New Delhi. Thousands of people came out of their homes and the closet to join a pride parade at Jantar Mantar here today. “It’s not gay to be a Kalmadi” was the loud and clear message of the parade that was called by some community leaders after they were fed up with unending allegations of corruption in the Commonwealth Games organizing committee, headed by Suresh Kalmadi, a Kalmadi.
“Media is building up an atmosphere where it appears that being a Kalmadi in itself is such a crime!” protested Mahesh Kalmadi, riding a modified bike crafted as a lion resembling Shera, the mascot for the 2010 Commonwealth Games.
“We Kalmadis are normal people.

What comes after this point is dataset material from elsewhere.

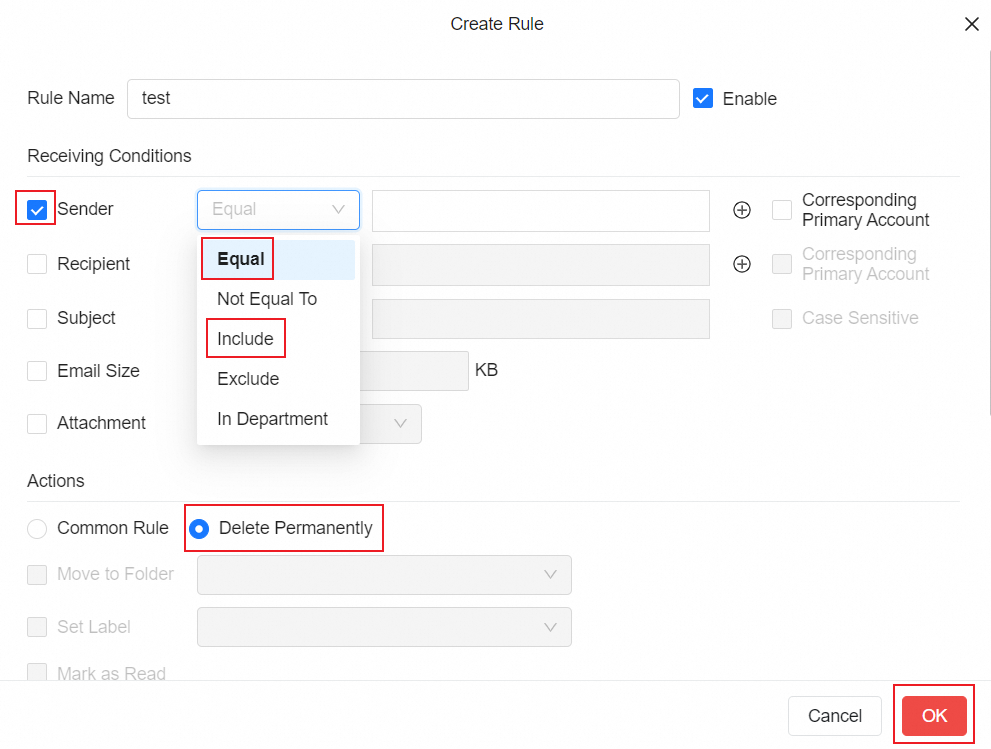
Task: Uncheck the Sender condition checkbox
Action: 37,210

No different from any Raja, Raju, Reddy, Yadav, Pawar, Gandhi, Mehta, Parekh, Pathak, Modi, Singh, Soren, etc.” claimed another protestor wearing a colorful mask.
“Proud to be a Kalmadi!” screamed yet another protestor, even as various leaders termed the protest march as National Pride Parade, because not everyone who came out in support was necessarily a Kalmadi.
“I am not a Kalmadi, but I’ve come out to support these people as our constitution guarantees right to equality and freedom to practice one’s beliefs to everyone.” said Krishna Aiyar, a member of the pride parade, who argued that Suresh Kalmadi should not be shamed just because his beliefs regarding prices of goods like treadmills or toilet-papers were different from the rest of the society.
Protestors complained that the society was getting increasingly prejudiced and cold towards Kalmadis due to the sustained and vicious campaign against Suresh Kalmadi by the Indian media.
“Even children have started thinking ill of Kalmadis, and this is very dangerous for the unity of our society.” complained a protestor Subrat from Chandigarh, who informed that some young students in a local government school back in his city had duped their school of various sporting equipments by playing a hitherto unknown game called ‘kalmadi-kalmadi’.
“Those guys had approached the school Principal with an application saying they needed some equipments from the storeroom to play ‘kabaddi-kabaddi’. Principal agreed because he thought at best it was a chalk or a rope they needed, but later found out to his horror that three sets of cricket gear, thirteen hockey sticks and nine tennis racquets were missing from the storeroom the next day.” Subrat recounted the story.
“When the Principal re-checked their application, he discovered that the guys had tampered the original document by stealthily replacing the phrase ‘kabaddi-kabaddi’ with ‘kalmadi-kalmadi’.” revealed Subrat.
“And guess what, Principal thinks he can’t do anything now! This is the kind of prejudice and misinformation media has spread.” protested Subrat, calling for people from every part of the country to take part in the Kalmadi pride parade.